⚡ Request for SVDQuant Checkpoints Support & Development of FLUX fn4 with Nunchaku Technology
Description:
This issue proposes adding support for SVDQuant checkpoints and developing a custom FLUX fn4 checkpoint using Nunchaku’s SVDQuant, a 4-bit quantization technique. SVDQuant reduces memory and increases efficiency by absorbing outliers in model weights via low-rank components, providing a robust solution for memory-constrained environments without degrading performance.
Justification:
SVDQuant uniquely addresses the challenge of memory and latency in large models:
- Efficient Memory Management: By absorbing weight outliers, SVDQuant reduces memory usage by up to 3.5× in models like FLUX.1, achieving 3× speedup over weight-only quantized models.

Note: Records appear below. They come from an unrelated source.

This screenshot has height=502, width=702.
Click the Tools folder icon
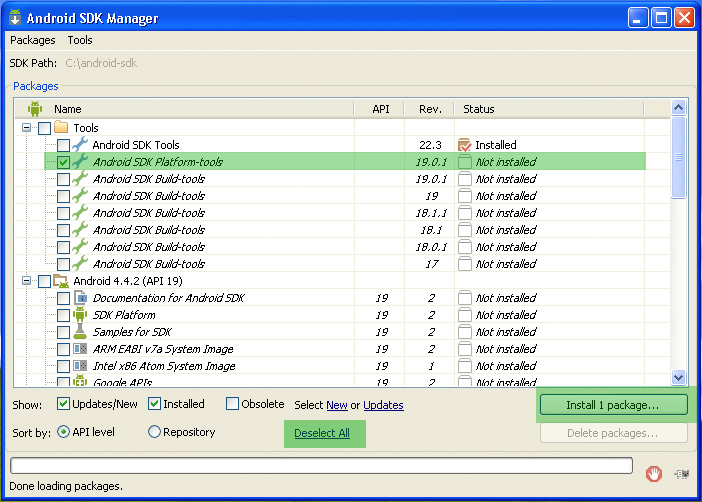tap(61, 127)
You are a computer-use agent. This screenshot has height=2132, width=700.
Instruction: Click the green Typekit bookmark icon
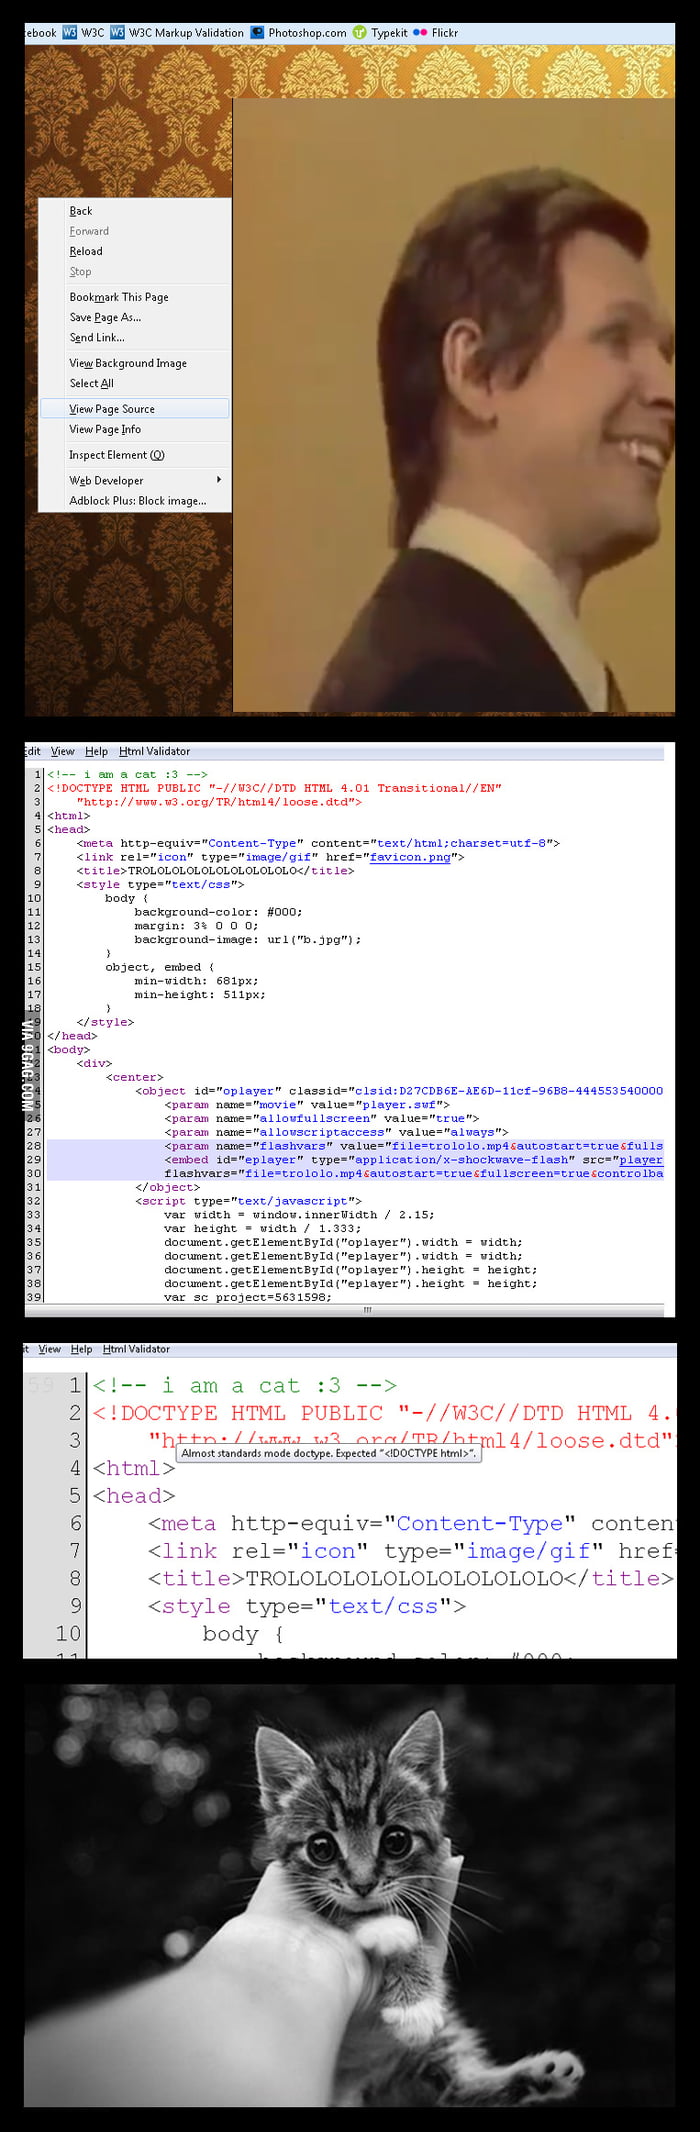[360, 33]
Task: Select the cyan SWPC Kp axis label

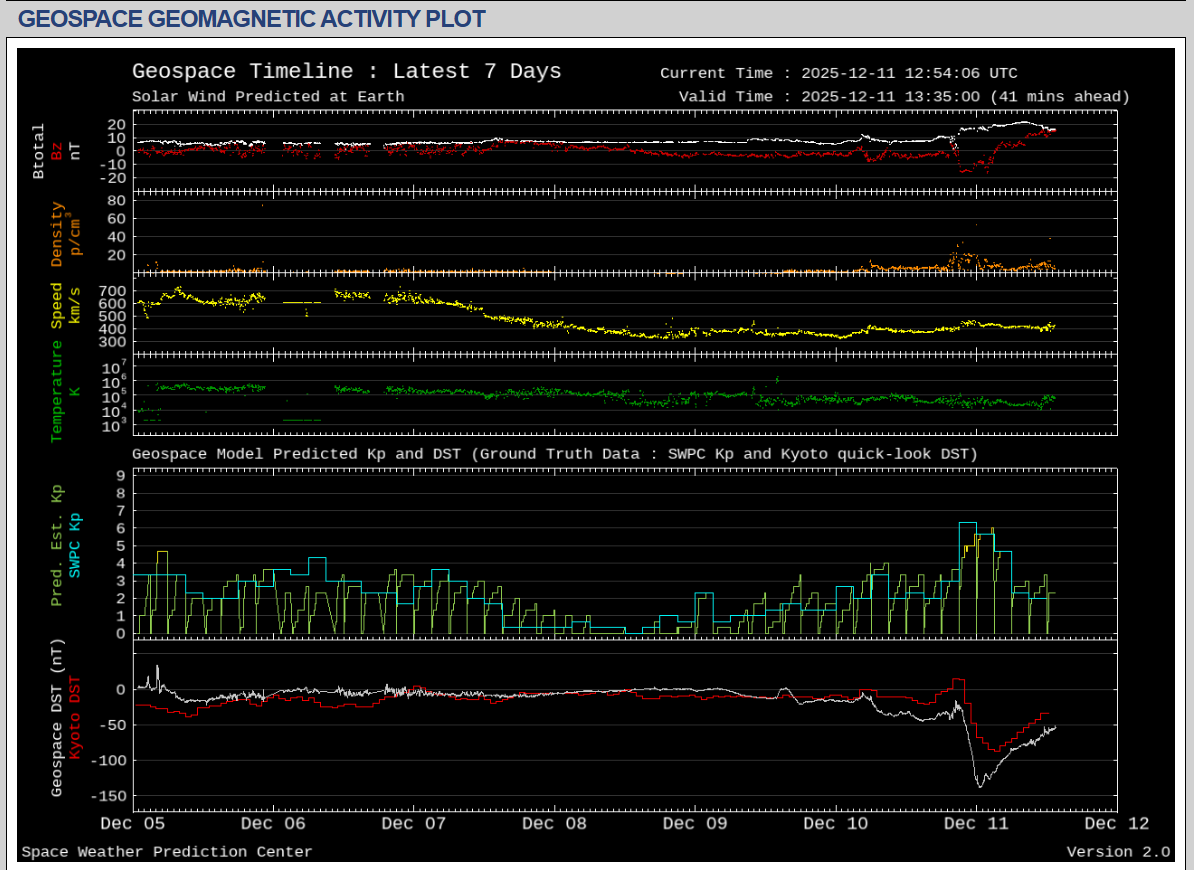Action: click(75, 546)
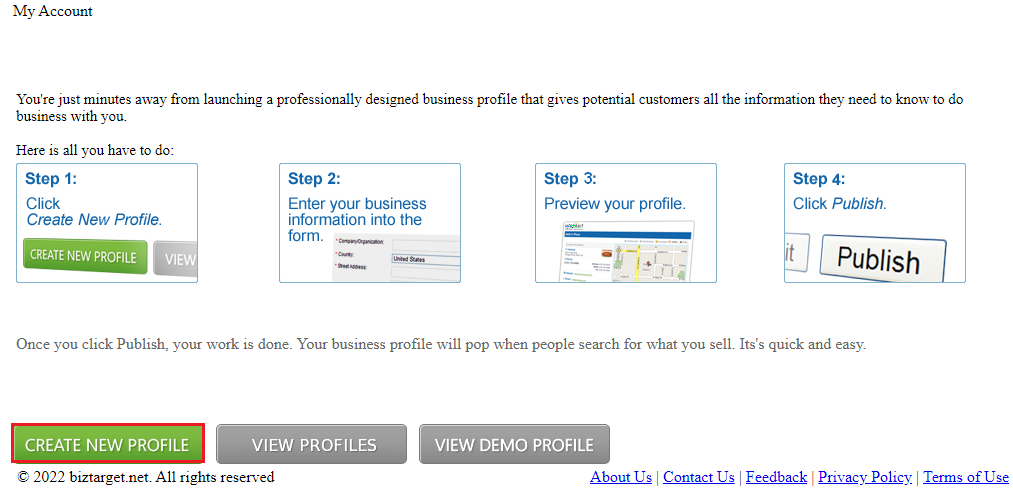
Task: Select the Step 1 heading text
Action: (51, 180)
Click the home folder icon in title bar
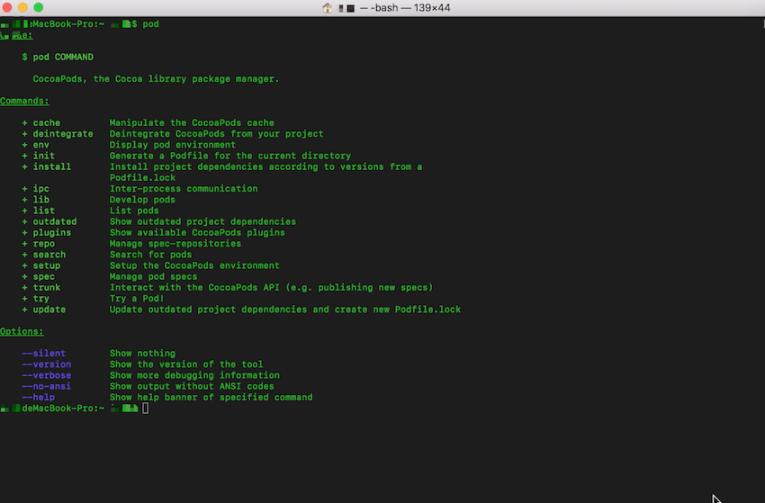 coord(327,8)
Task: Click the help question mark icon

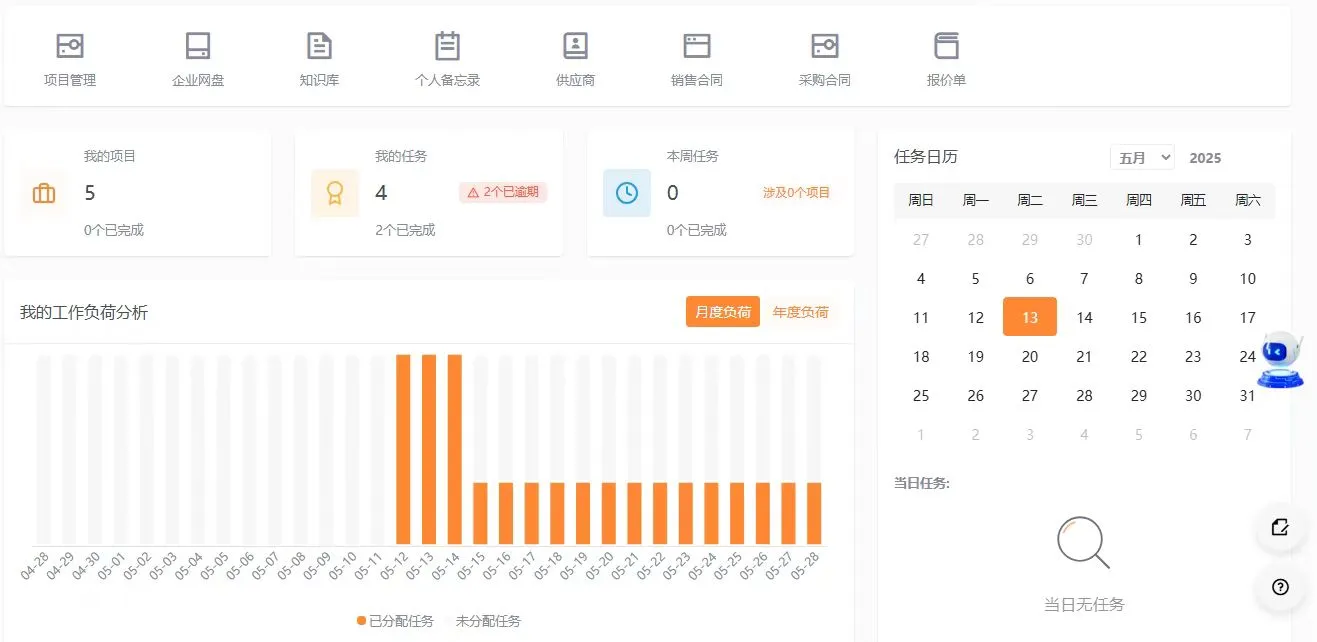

- Maintained Quality: Visual fidelity is preserved, and SVDQuant matches 16-bit model quality, even with 4-bit quantization, making it ideal for high-performance applications.
Implementation Steps:
- Load SVDQuant Checkpoints: Integrate support for the loading of SVDQuant-formatted checkpoints.
- Develop FLUX fn4 Checkpoint: Train and validate FLUX fn4 using SVDQuant’s quantization, with benchmarks against non-quantized models to ensure quality retention.
- Optimize Performance: Use Nunchaku’s kernel fusion to minimize data movement and reduce latency by combining low-rank and low-bit processing.
References:
pls+1
Any news about this?
Please Please
Since November last year and no maintainer has even read the issue.